Will Fat Come Back To Body Areas Treated By Liposuction?
Q: Dr. Eppley, I am interested in liposuction of multiple body areas including the abdomen, love handles, thighs and knees. But I have a few questions that I hope you can answer for me.
1. As I age, if I gain a bit of weight (I’ve been within these same 20 pounds since I was a late teenager—I don’t intend to go out and purposely gain weight!), where will it go? One plastic surgeon told me since he’d “be removing all the fat cells” from under my breasts to my knees that the fat couldn’t return there, but would go to my bottom or my breasts. Now that we’re doubting most things he told us, can you please confirm or deny this?
2. Does doing this liposuction once mean I’ll need to do it again in years to come because it will look unnatural or lumpy when I’m 65, 75, etc? How will things “settle?” I guess I’m unsure of the “deconstruction” you’re doing and how naturally my body will function afterward (and years later as my life goes on).
3. I read your packet of information and wonder about revision surgery. I certainly know you can’t tell me I would never need it, but I do know you said I am a rare “good candidate” for his procedure. I’m hoping this fact significantly reduces the possibility for needing revision surgery. Your packet says roughly 15% of patients need it. I’m just curious where you think my risk for that lies (of course, I know there’s always at least a little risk).
4. Will the sudden removal of this fat have negative implications for my metabolism? Does fat secrete the hormone that controls metabolism? What happens if a lot of that fat is suddenly gone?
A: Your questions are all good ones about liposuction and many of them touch on the basic science of fat metabolism. While fat has been studied for over 100 years, it is still not a body tissue that is completely understood and it is more than just a blob of fat tissue that sits there only to accumulate excess calories. It is best thought of as a dynamic organ with complex metabolic and hormonal functions. How the removal of some body fat by liposuction affects its functions beyond a simple contour change is, again, incompletely understood. In answer to your questions:
- Liposuction does not and can not remove all fat cells from any body area, that is an impossibility. Some fat cells (and probably more than just some) always remain in the liposuction treated area. There is just less fat cells than there were and that is why the body contour is less full or convex. If one does gain weight in the future, the treated area can change because the existing fat cells can accumulate more fat. (the cells get bigger) One can not grow more fat cells but the existing cells can themselves get bigger. Whether excess ‘calories’ will be prone to be deposited from whence it was removed or whether it goes elsewhere differs for each individual. Ultimately it has to somewhere so the long-term sustainability of a liposuction result is highly dependent on the stability of one’s weight.
- The contour results from a liposuction procedure are generally fully known by three months after the procedure. This reflects the final external appearance of the evenness of the fat removed. It is not an issue where it continues to change or settle for years.

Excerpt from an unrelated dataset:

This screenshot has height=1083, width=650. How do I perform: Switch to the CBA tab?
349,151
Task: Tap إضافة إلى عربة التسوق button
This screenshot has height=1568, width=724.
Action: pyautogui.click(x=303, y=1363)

- Being a good candidate for liposuction means that the quality of the overlying skin is good (has the ability to shrink down to a lesser contour after the procedure) and the fat is not too excessive that a good result can be obtained. Unfortunately being a great candidate for liposuction does not preclude the possibility of revisional surgery although it may make that risk less. Revisional surgery in liposuction is almost always done to even out any irregularities or asymmetries in the treated areas. In my experience, some small touch-ups may be desired in about 10% to 15% of all liposuction patients.
- The amount of fat removed in liposuction is rarely ever enough to have any impact on one’s metabolism. If this were true, many diabetic patients would be treated by liposuction to lower or eliminate their insulin needs.